If you ask Cabot, that’s exactly what she hopes for—more companies to operate like Dansko. Ego has nothing to with it. It strictly relates to her belief that there’s a right way to go about trying to create and run a business. “In terms of business model, I’m thrilled to see more footwear companies becoming B Corp certified—Oliberté, OluKai and Eileen Fisher, for example,” she says. “I’m sure Dansko had nothing to do with that directly, but it’s a ripple effect that we love to see.”

Dansko is like a beacon, a reminder that there’s another way to go about this business or any business, for that matter. You don’t have to copy the company’s ethics to the letter, but its best practices are one instance where copying is encouraged in this industry.

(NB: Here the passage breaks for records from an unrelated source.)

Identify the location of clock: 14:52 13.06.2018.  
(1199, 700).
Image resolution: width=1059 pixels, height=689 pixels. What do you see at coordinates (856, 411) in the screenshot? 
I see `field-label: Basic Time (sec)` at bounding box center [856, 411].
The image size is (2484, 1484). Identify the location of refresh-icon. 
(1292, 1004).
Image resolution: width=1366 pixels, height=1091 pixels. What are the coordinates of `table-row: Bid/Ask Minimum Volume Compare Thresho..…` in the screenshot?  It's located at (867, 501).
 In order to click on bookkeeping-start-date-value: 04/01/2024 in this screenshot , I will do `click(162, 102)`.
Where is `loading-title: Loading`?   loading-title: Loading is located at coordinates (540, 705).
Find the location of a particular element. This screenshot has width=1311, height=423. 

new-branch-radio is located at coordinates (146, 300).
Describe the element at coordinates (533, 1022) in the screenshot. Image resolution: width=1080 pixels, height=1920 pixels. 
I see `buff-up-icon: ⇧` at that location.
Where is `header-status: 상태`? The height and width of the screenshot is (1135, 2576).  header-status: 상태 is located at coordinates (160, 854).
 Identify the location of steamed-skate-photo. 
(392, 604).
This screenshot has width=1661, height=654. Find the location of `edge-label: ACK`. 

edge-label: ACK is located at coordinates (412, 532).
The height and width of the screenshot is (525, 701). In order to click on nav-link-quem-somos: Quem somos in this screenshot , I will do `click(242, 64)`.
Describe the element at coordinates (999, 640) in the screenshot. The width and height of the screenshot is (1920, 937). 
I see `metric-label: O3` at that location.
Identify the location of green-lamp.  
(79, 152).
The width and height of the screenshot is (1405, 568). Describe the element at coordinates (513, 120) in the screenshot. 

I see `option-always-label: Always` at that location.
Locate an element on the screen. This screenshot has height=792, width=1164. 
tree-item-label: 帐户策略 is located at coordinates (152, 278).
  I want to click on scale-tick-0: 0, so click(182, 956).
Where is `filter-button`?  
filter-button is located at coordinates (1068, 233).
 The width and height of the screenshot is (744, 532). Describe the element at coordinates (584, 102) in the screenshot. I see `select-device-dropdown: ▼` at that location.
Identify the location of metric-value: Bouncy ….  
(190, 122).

Cabot remains committed to doing the right things and ingraining that philosophy into Dansko’s corporate DNA. The goal is for that ethos to live on in future stewards of Dansko. That’s her motherly instinct at work again. Cabot knows her employees are the company’s greatest asset and the key to its future success. “Dansko’s employees are my extended family,” she says, noting her job now is more background conductor than helicopter parent. Her focus now mostly involves “surrounding myself with really smart people, orchestrating great talent and occasionally providing some backup vocals of my own.” When it’s all said and done, Cabot says, “I hope that we made shoes that changed people’s lives. It certainly has done that for me, and I think it’s done that for our employees and many of our customers as well.”

Did You Know...

Mandy Cabot is one interesting woman.

  • American Original: Her family tree traces back to the Mayflower ship that landed ashore in 1620.
  • Human Touch: She originally studied to be an anthropologist.
  • Ivy Leaguer: She later earned an MBA from the Harvard Business School.
  • Equestrian Set: She and her husband, Peter Kjellerup, ran a successful horse farm before getting into the shoe business.
  • Met the President: She had a sit-down with President Obama in 2012 and discussed Dansko’s commitment to corporate responsibility and how it aligned with the President’s vision of reducing inequality and promoting innovation and sustainability.
  • Award-Worthy: She is a recipient of the T. Kenyon Holly Humanitarian Achievement Award from the Two Ten Footwear Foundation.